Blinking is like weight training for your eyes. It also helps with eye-brain coordination and the brain-body connection. This is particularly good for athletes or people with movement disorders or chronic pain.
The most important part is to hold a question in your mind. Without the question your brain gets tired of connecting and gives up. I have been using it with groups of athletes that I speak too and with individual clients, as well as doing this exercise myself. I found the idea for this exercise from Nike. They have a pair of goggles, of specialized goggles, that elite athletes use in order to speed up their perception, their ability to take in information quickly.
With this exercise you are going to blink and look around as you are blinking, and you’re just going to do it for a couple of minutes.
As you’re looking around and blinking always have a question in your mind. You can do this at anytime guiding your own visualization with questions.
Look around the room and notice what you notice about the colors, the shapes, how bright it is. Notice any sounds that you hear, how your body feels, how your head and neck and your eyes feel. Just notice all of these things. And then we’ll start the blinking. And for this exercise great to walk around. So, as you walking around blinking your eyes, ask yourself a question.
What am I seeing that’s red? Our eyes pick up red really quickly. That is why stop signs are red and why red lights mean stop, is because our visual system is set up so that we can pick up light that is red more quickly, we can grab it with our eyes, we can let it come to our eyes more quickly.
Just notice everything, as you’re blinking, so you’re walking around blinking, and if you want to sit and do it that’s fine. But blinking your eyes, and noticing anything in the room anywhere around you that is red. And now notice what is green. Are there any items around you in the room, in the space where you are that are green? And now notice whether there are any books. Do you have any books in the room around you, or in the space around you? How many books are there? And are all the books on a book shelf or are they on a table? Where are the books? Just notice where they are.

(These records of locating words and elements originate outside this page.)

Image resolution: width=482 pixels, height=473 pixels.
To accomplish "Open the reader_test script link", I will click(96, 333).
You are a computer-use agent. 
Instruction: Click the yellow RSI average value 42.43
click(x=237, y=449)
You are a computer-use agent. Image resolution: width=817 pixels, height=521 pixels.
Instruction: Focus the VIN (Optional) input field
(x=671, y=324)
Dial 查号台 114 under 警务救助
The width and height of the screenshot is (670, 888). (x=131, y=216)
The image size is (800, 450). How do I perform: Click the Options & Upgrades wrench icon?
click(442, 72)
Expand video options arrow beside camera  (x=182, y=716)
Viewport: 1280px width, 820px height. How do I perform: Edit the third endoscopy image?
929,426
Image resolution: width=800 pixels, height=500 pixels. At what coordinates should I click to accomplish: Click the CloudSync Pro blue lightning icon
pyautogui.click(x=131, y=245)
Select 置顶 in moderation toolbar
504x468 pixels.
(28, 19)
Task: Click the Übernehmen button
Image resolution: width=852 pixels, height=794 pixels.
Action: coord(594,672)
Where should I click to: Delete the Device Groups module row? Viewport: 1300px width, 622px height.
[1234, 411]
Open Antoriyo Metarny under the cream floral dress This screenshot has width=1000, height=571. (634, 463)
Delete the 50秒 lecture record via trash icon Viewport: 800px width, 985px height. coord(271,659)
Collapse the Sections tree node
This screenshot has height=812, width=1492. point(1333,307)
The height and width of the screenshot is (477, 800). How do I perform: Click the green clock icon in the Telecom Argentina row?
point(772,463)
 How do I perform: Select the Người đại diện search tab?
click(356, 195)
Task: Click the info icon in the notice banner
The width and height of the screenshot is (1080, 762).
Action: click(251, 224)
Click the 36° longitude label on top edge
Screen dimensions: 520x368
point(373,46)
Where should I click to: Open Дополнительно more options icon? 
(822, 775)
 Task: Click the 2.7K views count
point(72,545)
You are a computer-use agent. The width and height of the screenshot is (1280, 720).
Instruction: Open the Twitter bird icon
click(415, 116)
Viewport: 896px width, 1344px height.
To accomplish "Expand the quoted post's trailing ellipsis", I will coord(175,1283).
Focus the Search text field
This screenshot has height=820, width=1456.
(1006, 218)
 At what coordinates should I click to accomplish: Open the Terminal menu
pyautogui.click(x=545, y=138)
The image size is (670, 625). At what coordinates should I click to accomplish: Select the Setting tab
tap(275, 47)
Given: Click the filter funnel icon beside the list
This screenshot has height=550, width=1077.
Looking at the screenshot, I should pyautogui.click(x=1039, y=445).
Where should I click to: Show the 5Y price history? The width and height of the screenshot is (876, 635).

And now notice different shapes. Do you see anything that is square? The whole time you are blinking your eyes. Do you notice anything that is square, or do you notice any chairs? How many chairs are there around you that you can see as you are blinking? Now, you can stop blinking and just rest for a moment and just look around notice what has changed. Does the room see brighter? Do the colors seem more vibrant? Do you notice anything that you didn’t notice before? Write down what has changed during that exercise.
When we take in visual information more quickly our nervous system relaxes and drains the flooding overwhelm.
As you blink for a minute or so, ask yourself a question like:
what do I see that is red?
What do I see that is round?
How many horses do I see?
Blinking Can Help Speed Up Visual Processing in People with Brain Injuries
Blink your eyes as you look at what is around you in the periphery of your vision. Look straight ahead as you blink but try to see what is on the outer edge, sides of your vision or above and below you. This exercise can increase the speed with which you see and interpret the visual information you see.
A 2017 study in the Journal of Neurotrauma suggests that the peripheral vision reaction time indirectly measures white matter integrity in the posterior corpus callosum [connection between right and left hemispheres of the brain]. This is a brain region frequently damaged by mild traumatic brain injury (TBI). (Womack, K. B., C. Paliotta, et al. (2017). “Measurement of Peripheral Vision Reaction Time Identifies White Matter Disruption in Patients with Mild Traumatic Brain Injury.” J Neurotrauma 34(8): 1539–1545.
Within seven days after the injury, patients received an MRI scan and a battery of neuropsychological tests. Nine uninjured control subjects received similar testing. The patients 18–50 years of age were included if they had a post-resuscitation Glasgow Coma Scale >13 and an injury mechanism compatible with mild traumatic brain injury. Healthy controls were either age- and gender-matched family members of the TBI patients or healthy volunteers.
Researchers found that the patients with the worst white matter levels had the worst test scores and the patients with the most mild white matter deficits had the best test scores. “Patients could be stratified on the basis of crossed-uncrossed difference on the Stroop 1, Controlled Oral Word Association Test, and the obsessive-compulsive component of the Basic Symptom Inventory tests.”
Reverse engineering the Journal of Neurotrauma article indicates that exercises that increase peripheral vision and exercises that speed up reaction time may encourage white matter integrity and brain healing.
Blinking in Athletes
Speed up reaction times and the speed at which you take in information by doing this blinking exercise while practicing your sport. A basketball player can blink as they are dribbling, shouting, or passing the ball back and forth. A soccer player can pass the ball while running down the field dribbling the ball and blinking. A golfer may blink while looking at the hole, then the ball , then hitting the ball.